On May 20, FDA’s (U.S. Food and Drug Administration) Center for Food Safety and Applied Nutrition (CFSAN) published a notice in the Federal Register announcing the availability of a draft guidance, “Policy Regarding Certain New Dietary Ingredients and Dietary Supplements Subject to the Requirement for Pre-market Notification.” Under the new policy described in this draft guidance, FDA intends to exercise limited enforcement discretion with respect to companies that are required to submit, but have not yet submitted, a new dietary ingredient (NDI) notification. This policy of enforcement discretion applies to dietary supplements marketed as of May 20, 2022. The policy is intended to incentivize companies to submit past-due NDI notifications, thereby increasing FDA’s visibility into the safety of dietary ingredients on the market. Enforcement discretion would extend to 180 days after the guidance is finalized.
An NDI is a dietary ingredient marketed on or after Oct. 15, 1994, i.e., “new” because it was not on the market prior to the enactment of the Dietary Supplement Health and Education Act of 1994 (DSHEA).
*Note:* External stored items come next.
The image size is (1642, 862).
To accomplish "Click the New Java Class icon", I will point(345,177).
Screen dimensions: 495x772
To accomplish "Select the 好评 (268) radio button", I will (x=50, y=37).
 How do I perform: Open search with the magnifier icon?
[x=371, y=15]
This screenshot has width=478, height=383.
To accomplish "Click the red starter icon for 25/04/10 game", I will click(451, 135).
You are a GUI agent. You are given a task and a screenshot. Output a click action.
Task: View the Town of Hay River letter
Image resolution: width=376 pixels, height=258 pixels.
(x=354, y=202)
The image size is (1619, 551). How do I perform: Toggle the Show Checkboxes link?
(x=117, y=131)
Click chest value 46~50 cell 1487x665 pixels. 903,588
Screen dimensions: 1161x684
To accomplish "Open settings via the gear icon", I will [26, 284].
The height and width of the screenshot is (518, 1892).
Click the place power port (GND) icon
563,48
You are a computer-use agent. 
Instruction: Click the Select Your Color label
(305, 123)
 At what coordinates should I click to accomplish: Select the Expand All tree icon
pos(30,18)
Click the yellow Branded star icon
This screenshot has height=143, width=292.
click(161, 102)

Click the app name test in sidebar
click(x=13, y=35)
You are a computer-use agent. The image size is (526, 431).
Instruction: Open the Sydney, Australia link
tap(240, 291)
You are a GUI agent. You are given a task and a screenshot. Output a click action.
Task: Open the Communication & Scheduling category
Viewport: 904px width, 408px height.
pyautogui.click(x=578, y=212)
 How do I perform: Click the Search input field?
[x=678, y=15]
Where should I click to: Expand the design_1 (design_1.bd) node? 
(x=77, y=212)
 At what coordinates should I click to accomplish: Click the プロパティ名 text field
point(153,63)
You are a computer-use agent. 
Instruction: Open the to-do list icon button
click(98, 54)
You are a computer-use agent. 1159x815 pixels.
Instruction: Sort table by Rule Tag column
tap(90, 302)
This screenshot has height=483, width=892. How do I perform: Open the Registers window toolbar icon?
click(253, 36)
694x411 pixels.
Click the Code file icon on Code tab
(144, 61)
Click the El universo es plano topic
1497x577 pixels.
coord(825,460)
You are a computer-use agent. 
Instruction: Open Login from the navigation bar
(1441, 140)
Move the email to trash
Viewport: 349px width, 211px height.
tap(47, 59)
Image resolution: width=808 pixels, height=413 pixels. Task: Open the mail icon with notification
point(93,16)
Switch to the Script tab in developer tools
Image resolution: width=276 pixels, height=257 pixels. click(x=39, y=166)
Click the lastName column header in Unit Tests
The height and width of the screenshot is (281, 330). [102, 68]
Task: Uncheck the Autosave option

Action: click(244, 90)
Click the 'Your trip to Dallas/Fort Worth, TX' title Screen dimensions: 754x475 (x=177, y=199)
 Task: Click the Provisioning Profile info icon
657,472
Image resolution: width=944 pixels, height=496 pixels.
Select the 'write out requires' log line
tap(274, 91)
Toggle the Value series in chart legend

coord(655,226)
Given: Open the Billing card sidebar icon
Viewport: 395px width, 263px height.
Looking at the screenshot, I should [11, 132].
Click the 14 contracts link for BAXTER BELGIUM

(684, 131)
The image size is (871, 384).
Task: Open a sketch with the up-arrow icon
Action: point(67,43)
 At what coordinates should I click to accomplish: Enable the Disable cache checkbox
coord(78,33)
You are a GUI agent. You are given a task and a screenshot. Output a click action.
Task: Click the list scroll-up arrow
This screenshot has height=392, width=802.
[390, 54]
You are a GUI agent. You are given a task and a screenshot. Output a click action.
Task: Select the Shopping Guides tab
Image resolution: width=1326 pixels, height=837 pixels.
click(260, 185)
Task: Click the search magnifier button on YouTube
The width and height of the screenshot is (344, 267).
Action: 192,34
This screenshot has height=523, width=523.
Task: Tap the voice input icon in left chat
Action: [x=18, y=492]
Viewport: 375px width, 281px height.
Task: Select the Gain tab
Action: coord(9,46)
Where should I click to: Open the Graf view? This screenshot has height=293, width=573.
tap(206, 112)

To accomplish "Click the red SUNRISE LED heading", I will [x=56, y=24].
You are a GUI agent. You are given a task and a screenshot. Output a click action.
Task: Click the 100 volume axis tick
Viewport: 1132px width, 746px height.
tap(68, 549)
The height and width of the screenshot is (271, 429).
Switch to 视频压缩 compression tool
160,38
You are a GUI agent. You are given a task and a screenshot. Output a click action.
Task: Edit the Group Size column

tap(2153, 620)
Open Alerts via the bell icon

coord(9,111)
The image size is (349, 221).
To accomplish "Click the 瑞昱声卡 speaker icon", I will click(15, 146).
An NDI notification contains the basis for the manufacturer’s or distributor’s safety determination. When an NDI notification is required, a company must submit it 75 days prior to marketing a dietary supplement containing the NDI. Companies commonly wait for FDA to respond to the notification prior to marketing, even if the response takes longer than 75 days. For companies that proceeded to market without an NDI notification, FDA’s new policy could offer an opportunity to fulfill this regulatory requirement without drawing undue attention to the delayed submission.
The policy noted that it does not extend to NDIs and NDI-containing dietary supplements that would be adulterated under section 402(f) of the FD&C Act (21U.S.C. 342(f) even if an NDI notification had been submitted, nor to any other regulatory requirements that pertain to dietary supplements.
In comments sent to the FDA on June 14, Ullman, Shapiro & Ullman, LLP, a boutique law firm representing clients in the natural products industry, challenged the purpose of the policy. “We question how, in cases where FDA has not received the NDIN for a new dietary ingredient, the agency can form any basis to determine that adequate safety data exists meaning that the ingredient would be adulterated even if the NDIN had been submitted and, therefore, not subject to enforcement discretion?”
The letter concluded, “We believe that the Draft Guidance serves no purpose and for the agency to finalize it as a waste of time and resources. In essence it acknowledges that FDA has failed to enforce the law relating to NDIs for a quarter century, that FDA intends to continue this failure to enforce and does not even commit FDA to start enforcement at any time in the future. FDA should withdraw the Draft Guidance and begin actual enforcement against violators as soon as possible.”
The Council for Responsible Nutrition (CRN) initially applauded FDA’s announcement, regarding the amnesty period for companies to file an NDI notification with the agency if they have previously failed to do so. However, CRN President and CEO Steve Mister pointed out, “Unfortunately, the concerns the agency expressed are partially of its own making by failing to provide a clear direction for when an NDI notification is required and failing to enforce the existing requirements. FDA has refused to develop an authoritative list of grandfathered ingredients—or to accept as authoritative—the well-documented lists developed by the industry. Eleven years after FDA first proposed a draft guidance to clarify when an ingredient qualifies as ‘new,’ consumers and industry alike are still waiting for the agency to finalize that guidance.”